Film, India, Review, Tamil

Test

In Test, now streaming on Netflix, debutant filmmaker S Sashikanth attempts a bold fusion of sports and crime drama centered around a high-stakes cricket match. While the film aims to knock the ball out of the stadium with the winning six, it ultimately feels like a badly mistimed shot in a tense final over that falls well short of its intended boundary.

Test follows the lives of three individuals brought together by the India vs Pakistan match in Chennai. Arjun (Siddharth), an out-of-form cricketer, is desperate to prove himself one last time before retirement. Kumudha (Nayanthara), a schoolteacher, is planning to undergo IVF and start a family. Her husband, Saravanan, aka Sara (R. Madhavan), an MIT graduate pretending to run a canteen, is drowning in debt while working on a secret hydro-fuel project. As their battles unfold, a match-fixing investigation adds further tension. What begins as a story about cricket soon turns into a tale of ambition, lies, and survival.

There’s no lack of ambition in Test, where personal struggles are framed against the backdrop of match-fixing, financial pressure, and ethical and moral compromise. Sara (R. Madhavan) dreams of bringing his hydro-fuel project to life. But he also longs for the stability of a quiet life with his wife, Kumudha (Nayanthara). Kumudha, in turn, is caught between her desire to become a mother and her duty to support her husband’s uncertain pursuits. Arjun (Siddharth), an aging cricketer, must decide whether to fight for one last shot at glory or walk away for the sake of his family. There’s enough drama in these conflicts to build a compelling story. But intent alone doesn’t win the game. The film struggles to create emotional depth. The screenplay, co-written by Sashikanth and Suman Kumar, offers a framework rich with possibility. But the skeleton lacks the necessary flesh to go with it. Scenes often feel like mere exposition – telling us what’s happening, rather than letting us feel it. The early sections drift, establishing the plot without tension, while the finale strains for an emotional payoff it hasn’t quite earned.

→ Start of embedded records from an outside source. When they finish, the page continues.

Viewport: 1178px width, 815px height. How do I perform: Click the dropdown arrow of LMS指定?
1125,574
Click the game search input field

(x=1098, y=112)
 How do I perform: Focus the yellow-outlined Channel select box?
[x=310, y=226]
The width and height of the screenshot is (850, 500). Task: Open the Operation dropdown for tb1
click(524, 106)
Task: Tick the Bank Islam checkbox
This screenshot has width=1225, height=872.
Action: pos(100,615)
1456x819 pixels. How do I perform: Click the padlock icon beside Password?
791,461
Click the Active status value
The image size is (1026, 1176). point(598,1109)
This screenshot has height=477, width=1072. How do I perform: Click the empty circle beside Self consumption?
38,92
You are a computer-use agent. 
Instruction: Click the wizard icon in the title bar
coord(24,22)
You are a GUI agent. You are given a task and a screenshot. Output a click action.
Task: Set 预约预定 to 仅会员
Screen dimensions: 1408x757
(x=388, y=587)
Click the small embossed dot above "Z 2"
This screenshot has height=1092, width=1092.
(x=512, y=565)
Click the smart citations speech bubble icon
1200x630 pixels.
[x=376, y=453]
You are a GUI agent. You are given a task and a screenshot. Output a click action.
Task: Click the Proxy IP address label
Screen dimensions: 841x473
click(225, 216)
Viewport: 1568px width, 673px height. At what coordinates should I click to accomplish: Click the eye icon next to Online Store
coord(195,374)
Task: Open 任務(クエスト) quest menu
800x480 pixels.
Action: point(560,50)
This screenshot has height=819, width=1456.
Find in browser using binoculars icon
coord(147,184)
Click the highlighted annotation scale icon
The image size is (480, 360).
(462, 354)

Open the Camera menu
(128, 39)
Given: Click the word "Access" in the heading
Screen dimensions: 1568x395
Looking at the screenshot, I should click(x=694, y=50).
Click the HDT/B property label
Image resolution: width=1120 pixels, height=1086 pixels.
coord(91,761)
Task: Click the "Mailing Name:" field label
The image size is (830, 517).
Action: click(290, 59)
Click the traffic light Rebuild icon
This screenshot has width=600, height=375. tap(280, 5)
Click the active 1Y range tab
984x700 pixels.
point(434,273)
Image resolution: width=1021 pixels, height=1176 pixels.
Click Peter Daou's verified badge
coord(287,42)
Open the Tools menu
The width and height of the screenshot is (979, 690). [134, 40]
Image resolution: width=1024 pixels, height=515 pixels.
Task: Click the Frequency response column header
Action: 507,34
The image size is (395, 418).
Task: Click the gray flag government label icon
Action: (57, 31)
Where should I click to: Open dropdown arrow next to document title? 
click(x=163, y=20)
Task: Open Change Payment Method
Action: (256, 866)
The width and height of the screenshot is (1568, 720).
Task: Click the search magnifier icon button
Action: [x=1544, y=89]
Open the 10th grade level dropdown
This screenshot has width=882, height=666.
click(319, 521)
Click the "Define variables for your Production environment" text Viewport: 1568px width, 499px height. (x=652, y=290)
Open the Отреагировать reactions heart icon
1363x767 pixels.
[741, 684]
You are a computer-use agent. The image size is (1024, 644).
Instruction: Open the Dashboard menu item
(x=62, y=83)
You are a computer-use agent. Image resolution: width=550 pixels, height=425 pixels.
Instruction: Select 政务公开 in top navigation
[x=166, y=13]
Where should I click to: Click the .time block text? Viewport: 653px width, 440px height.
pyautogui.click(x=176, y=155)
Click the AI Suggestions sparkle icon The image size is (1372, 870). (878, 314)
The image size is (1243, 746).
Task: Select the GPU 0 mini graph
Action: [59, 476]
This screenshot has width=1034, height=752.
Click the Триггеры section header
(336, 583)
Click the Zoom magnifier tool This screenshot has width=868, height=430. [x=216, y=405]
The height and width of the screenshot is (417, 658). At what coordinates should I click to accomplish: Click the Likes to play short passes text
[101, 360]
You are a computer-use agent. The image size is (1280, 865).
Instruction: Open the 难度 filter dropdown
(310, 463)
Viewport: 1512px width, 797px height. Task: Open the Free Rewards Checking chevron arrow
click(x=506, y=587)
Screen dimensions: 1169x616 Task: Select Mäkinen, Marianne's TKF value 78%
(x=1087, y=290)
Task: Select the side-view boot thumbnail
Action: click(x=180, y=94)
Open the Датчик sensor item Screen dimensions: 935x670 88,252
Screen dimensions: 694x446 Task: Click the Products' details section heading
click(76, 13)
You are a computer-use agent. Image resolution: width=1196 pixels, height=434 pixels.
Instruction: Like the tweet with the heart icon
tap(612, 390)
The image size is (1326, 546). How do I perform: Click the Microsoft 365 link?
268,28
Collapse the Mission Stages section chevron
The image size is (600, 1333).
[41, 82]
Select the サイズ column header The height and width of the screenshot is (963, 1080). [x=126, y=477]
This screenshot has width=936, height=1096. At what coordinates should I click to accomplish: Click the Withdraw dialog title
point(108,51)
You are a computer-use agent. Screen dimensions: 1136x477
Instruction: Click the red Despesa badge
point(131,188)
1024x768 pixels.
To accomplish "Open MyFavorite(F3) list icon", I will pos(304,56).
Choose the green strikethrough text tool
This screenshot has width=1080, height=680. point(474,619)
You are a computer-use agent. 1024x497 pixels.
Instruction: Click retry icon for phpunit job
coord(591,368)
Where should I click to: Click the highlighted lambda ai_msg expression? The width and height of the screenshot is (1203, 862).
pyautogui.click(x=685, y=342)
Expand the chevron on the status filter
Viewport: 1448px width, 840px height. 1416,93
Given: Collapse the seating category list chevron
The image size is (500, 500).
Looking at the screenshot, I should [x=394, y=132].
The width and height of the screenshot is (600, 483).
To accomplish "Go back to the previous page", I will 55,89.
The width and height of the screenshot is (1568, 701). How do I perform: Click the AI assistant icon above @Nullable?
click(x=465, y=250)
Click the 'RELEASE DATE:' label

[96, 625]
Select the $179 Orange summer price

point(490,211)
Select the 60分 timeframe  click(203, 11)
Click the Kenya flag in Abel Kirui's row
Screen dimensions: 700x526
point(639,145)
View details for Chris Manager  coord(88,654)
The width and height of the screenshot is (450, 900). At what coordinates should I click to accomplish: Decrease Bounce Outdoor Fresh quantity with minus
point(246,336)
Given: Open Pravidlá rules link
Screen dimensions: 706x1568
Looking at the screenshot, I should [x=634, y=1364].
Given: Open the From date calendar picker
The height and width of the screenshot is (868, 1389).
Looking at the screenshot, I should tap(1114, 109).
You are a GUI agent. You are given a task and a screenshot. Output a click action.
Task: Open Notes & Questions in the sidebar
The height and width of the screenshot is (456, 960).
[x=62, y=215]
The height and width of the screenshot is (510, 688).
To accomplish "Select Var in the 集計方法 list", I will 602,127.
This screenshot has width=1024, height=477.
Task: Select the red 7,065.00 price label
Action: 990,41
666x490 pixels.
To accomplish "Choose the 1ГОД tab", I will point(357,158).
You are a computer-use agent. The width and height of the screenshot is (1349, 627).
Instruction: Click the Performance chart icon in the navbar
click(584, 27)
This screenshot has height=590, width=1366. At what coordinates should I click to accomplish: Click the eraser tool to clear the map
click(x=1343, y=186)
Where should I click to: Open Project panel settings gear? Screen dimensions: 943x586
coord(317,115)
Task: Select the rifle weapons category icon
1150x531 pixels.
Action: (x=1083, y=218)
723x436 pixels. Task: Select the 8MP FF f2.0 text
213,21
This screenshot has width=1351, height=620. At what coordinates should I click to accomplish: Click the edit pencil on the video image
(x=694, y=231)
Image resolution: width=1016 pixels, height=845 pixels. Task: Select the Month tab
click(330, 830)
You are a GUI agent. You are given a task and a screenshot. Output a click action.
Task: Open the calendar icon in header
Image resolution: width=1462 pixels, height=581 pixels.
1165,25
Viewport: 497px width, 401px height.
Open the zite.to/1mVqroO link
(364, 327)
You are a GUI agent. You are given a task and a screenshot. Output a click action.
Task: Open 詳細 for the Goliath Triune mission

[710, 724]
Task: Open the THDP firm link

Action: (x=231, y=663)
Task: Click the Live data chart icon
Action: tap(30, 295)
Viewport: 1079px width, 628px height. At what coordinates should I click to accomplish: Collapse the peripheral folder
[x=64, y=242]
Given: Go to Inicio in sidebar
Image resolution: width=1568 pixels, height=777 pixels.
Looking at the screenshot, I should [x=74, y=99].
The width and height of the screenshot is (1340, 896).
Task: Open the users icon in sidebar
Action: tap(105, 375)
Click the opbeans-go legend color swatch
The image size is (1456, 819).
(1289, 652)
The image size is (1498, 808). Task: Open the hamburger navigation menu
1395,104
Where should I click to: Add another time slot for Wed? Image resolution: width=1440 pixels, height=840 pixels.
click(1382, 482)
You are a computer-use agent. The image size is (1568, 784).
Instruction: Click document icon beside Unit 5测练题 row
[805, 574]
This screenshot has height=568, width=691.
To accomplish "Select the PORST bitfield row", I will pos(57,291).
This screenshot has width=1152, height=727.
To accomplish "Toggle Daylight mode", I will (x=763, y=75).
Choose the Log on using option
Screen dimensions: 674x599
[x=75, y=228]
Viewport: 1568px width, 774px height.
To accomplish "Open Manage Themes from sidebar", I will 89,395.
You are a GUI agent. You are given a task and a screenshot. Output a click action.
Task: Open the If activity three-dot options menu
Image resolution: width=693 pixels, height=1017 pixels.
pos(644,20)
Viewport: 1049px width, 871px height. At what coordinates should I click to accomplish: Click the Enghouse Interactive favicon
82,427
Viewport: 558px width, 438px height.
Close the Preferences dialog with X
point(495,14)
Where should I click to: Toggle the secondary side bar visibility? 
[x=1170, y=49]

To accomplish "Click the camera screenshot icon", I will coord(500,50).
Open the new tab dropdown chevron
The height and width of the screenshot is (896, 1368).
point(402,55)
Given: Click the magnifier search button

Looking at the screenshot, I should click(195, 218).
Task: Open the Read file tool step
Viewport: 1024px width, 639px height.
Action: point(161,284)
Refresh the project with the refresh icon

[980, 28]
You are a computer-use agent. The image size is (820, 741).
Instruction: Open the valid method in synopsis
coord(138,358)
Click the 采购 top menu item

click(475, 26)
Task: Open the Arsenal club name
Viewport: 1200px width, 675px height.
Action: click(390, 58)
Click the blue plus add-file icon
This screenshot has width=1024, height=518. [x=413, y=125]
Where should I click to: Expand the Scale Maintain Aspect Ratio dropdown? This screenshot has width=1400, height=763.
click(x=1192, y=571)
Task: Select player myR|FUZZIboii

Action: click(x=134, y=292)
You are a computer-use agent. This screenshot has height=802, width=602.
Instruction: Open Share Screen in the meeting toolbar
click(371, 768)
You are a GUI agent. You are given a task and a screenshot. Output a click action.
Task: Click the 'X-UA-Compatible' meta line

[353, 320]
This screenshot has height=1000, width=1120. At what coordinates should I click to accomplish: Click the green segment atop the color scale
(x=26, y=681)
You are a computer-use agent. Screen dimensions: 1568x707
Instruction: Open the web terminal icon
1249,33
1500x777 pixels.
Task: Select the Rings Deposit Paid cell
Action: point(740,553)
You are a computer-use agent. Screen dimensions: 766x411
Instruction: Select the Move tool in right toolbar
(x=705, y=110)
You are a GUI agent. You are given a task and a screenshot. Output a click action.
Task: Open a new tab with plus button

The film’s emotional register remains oddly muted. Key scenes – especially those involving Siddharth and Nayanthara – are curiously flat. A lack of modulation, of rise and fall, makes the conflicts in the film feel inert rather than urgent. The same goes for Arjun’s relationship with his wife Padma (Meera Jasmine) and son Aditya (Lirish Rahav). As a result, the characters remain at a distance, their pain and dilemmas never quite hitting home. One is left with the sense of a film that perhaps knows what it wants to say, but hasn’t quite figured out how to say it compellingly.

It is only when Madhavan’s character begins to unravel his darker shades that the film briefly sparks to life, hinting at a more psychologically nuanced story that the rest of the film has only gestures toward. The final thirty minutes show a noticeable uptick in momentum, with the narrative threads finally beginning to tighten and the emotional stakes finding some sort of shape. But by then, the damage is done. The connection between the viewers and the characters – already tenuous – is too weak to carry the weight of this late emotional charge. The film reaches for catharsis, but the groundwork for it is never convincingly laid.

Performance-wise, it is Nayanthara who anchors the film with quiet strength. She inhabits Kumudha with warmth, conviction, and emotional clarity, bringing a lived-in grace to a character torn between desire and responsibilities. Madhavan lends Saravanan a weary charm, portraying a man driven by both idealism and desperation though the script doesn’t always allow him the depth his arc demands. Siddharth’s Arjun, a cricketer clinging to fading glory, shines only during his climactic dilemma when personal ambition collides with paternal responsibility. But while the moment feels dramatically potent, it lacks the necessary buildup to land with full force. Meera Jasmine, as Arjun’s wife Padma, is saddled with a frustratingly underwritten role that deserves more than the reactive glances and token scenes she’s given while supporting actors like Kaali Venkat and Vinay Varma do what they can with limited characterization.

Viraj Singh Gohil’s cinematography does a competent job of reflecting the emotional disquiet of the characters, often favouring restraint over visual excess. The test match sequences, in particular, are shot with a grounded realism – they resist the temptation of over-stylisation, which lends them a certain credibility. However, TS Suresh’s editing undermines the film’s pacing, which lacks precision, making the overall experience feel stretched and sluggish. The sound design by Kunal Rajan is subsumed by Shakthisree Gopalan’s background score, which lacks the tonal clarity and necessary heft needed to elevate the film’s emotional moments.

Test aspires to be a layered exploration of ambition, sacrifice, and personal reckoning, set against the fevered backdrop of a national sport. But despite its promising premise, it ultimately falters in execution. What could have been a gripping character study ends up feeling like a match that promised high drama but fizzled out well before the final over.